Roussel: les communistes veulent compter en 2022
Fabien Roussel le 8 février 2019 à Cherbourg

, publié le samedi 29 août 2020 à 18h51

Les communistes entendent peser en 2022, a affirmé samedi leur numéro un Fabien Roussel lors de la journée d'été du parti à Malo-les-Bains (Nord), dans un avertissement en particulier aux insoumis et aux écologistes.

"Chaque force politique justifie sa candidature", a observé dans un discours le secrétaire national: les uns "pensant que l'écologie est le centre de tout, d'autres pensant qu'ils sont légitimes par rapport à leurs derniers résultats aux élections présidentielles", et "d'autres disant qu'il faut un candidat unique à tout prix peu importe le programme".

"Si tous ceux-là pensent que comme en 2017 et 2012, le Parti communiste ne présentera pas de candidat, je dis à tout le monde: vous vous trompez", a lancé le député du Nord devant 500 militants et sympathisants et en présence de Jean-Luc Mélenchon. 

Fabien Roussel a appelé la gauche au dialogue et à la constitution d'un "Front populaire du XXIe siècle, pour l'humain et le climat". M. Mélenchon a vanté sur Twitter une "ample et profonde convergence avec le programme développé".

Communistes et insoumis souhaitent poursuivre le rapprochement amorcé lors des municipales lors des élections départementales et régionales début 2021. 

M. Roussel a rappelé que la route vers l'élection présidentielle sera jalonnée par un congrès du PCF en juin 2021.

Cette journée d'été est un rendez-vous d'importance pour les communistes, privés en septembre de leur grande fête de l'Huma sous sa forme traditionnelle et des festivités liées aux 100 ans de la création du parti, qui "auront lieu" en différé, a indiqué Fabien Roussel.

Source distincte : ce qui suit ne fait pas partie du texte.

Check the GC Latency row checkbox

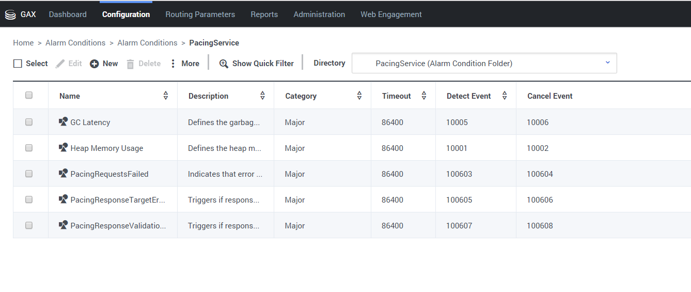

Pour combattre le coronavirus, il est favorable au port du masque obligatoire mais selon lui "il faut créer les conditions de sa gratuité pour toutes et tous". 

Le secrétaire national a fixé la jeunesse comme "priorité de la rentrée", ciblant les "750.000 jeunes diplômés qui arrivent sur le marché du travail".

"Il faut que chaque jeune ayant un diplôme ait un emploi et un salaire lui permettant de vivre dignement", a-t-il revendiqué, alors que les perspectives économiques et sociales sont sombres.

Le PCF organise une mobilisation le 10 octobre pour un "moratoire sur les licenciements", avec notamment des rassemblements devant les préfectures. Il s'agit à cette occasion aussi de "demander des comptes à l'Etat sur l'utilisation de l'argent public" par les entreprises, selon le dirigeant, qui observe un certain "fatalisme" chez les salariés.

M. Roussel, qui a participé samedi avec Philippe Martinez, secrétaire général de la CGT, à un débat sur les modes de production, a également appelé à rejoindre la mobilisation intersyndicale prévue le 17 septembre sur la question de l'emploi.